El malo sale en la tapa de las revistas y vende muchos ejemplares, porque el lector se aplica un shot de sentido al enterarse de las matufias, inventadas o reales, y vive un espasmo intelectual, la aventura de tener un gigantesco enemigo. El malo fascina, seduce, nos encanta hablar y leer sobre él, sentir la tremenda desgracia de no poder hacer nada frente a sus artimañas.
El malo es una fe. Se le llama pensamiento crítico, las más de las veces, a la semiótica minuciosa que interpreta los escondidos signos de la acción del malo, que desentierra supuestas maquinaciones en un mundo que en verdad es libre y espera la acción de nuestro deseo.
El maniqueísmo nos inunda. Lo hace en las cuestiones políticas y en las más banales. Debemos superarlo, desplegar el poder del pensamiento y de su cualidad inventiva. Una capacidad más fina de comprensión se esconde detrás del juego del malo. La pobreza de pensamiento conduce a la pobreza real: la falta de ideas produce falta de alimentos, salud y educación que son nuestro problema.

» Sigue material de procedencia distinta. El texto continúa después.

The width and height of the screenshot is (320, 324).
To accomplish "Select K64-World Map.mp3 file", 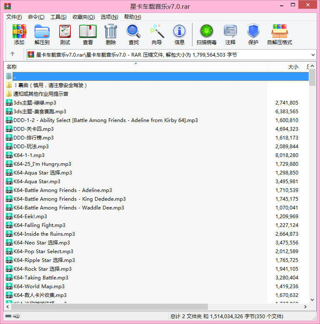I will click(39, 286).
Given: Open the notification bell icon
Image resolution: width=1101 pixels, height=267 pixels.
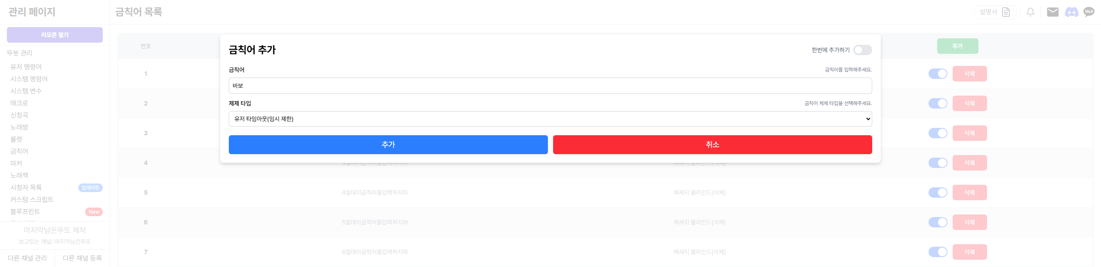Looking at the screenshot, I should click(x=1030, y=12).
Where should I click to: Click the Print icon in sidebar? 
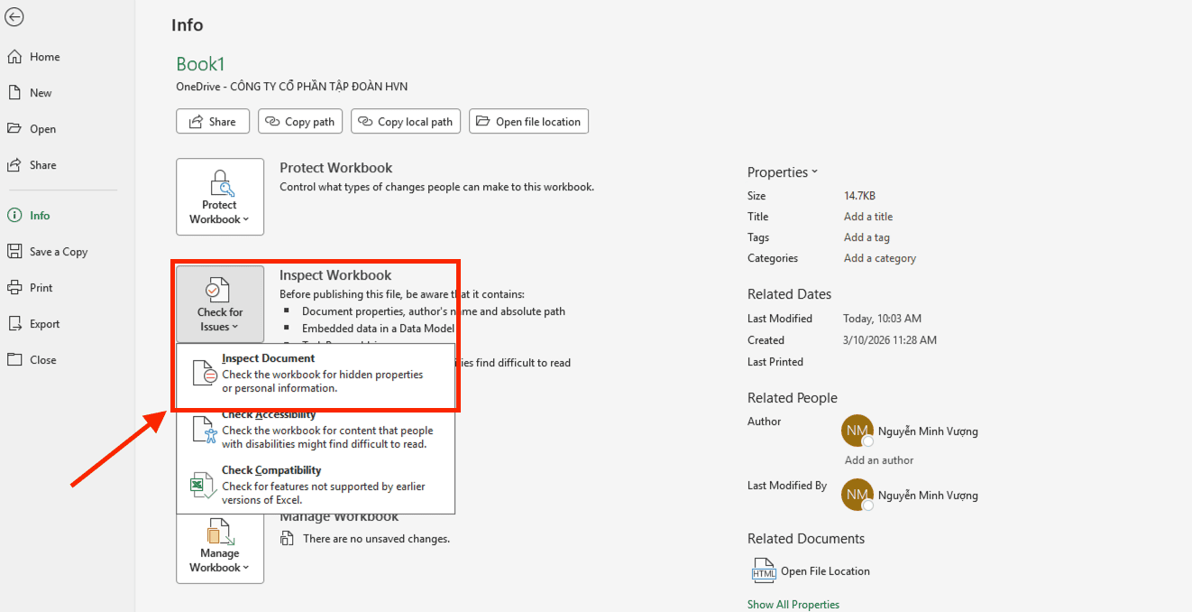[x=14, y=288]

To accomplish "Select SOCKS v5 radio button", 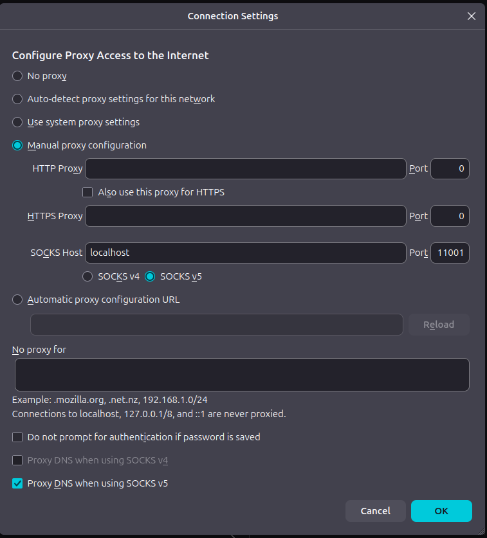I will pyautogui.click(x=150, y=276).
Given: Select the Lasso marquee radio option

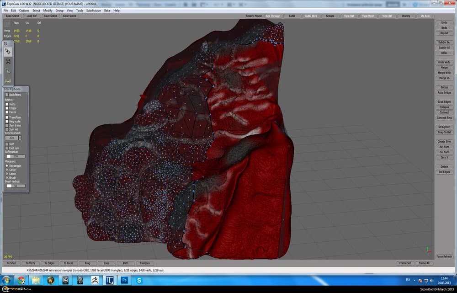Looking at the screenshot, I should coord(6,174).

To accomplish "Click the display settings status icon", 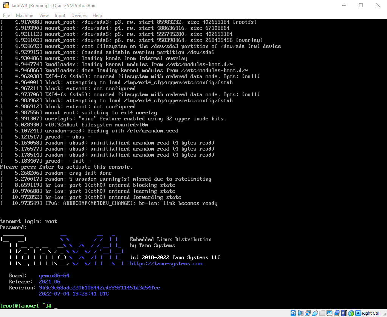I will point(328,313).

Es importante desarmar la figura del malo porque en ella está una de las dificultades que nos impiden avanzar por el camino de la maduración de nuestro voto. El argentino vota en contra, vota por el malo (contra él), expresando una antivoluntad más que un paso de crecimiento, sin animarse a poner en juego su querer y a decir con claridad “esto me parece bien”, “vayamos para allá”, “quiero tal cosa”. Los resentidos y los progresistas tomados de la mano votan en contra del peor, que a ciencia cierta nadie sabe si lo es, pero por lo menos aporta tranquilidad y genera la ilusión de un sentido. Una tranquilidad nefasta, que hace crecer mucho yugo mental y público, mucha frustración y mucho fanatismo insecticida. Ya podemos ver dónde nos conducen estos programas negativos, esta creencia de que el método para que las cosas vayan mejor es atacar a los que nos hacen el daño: a la involución permanente.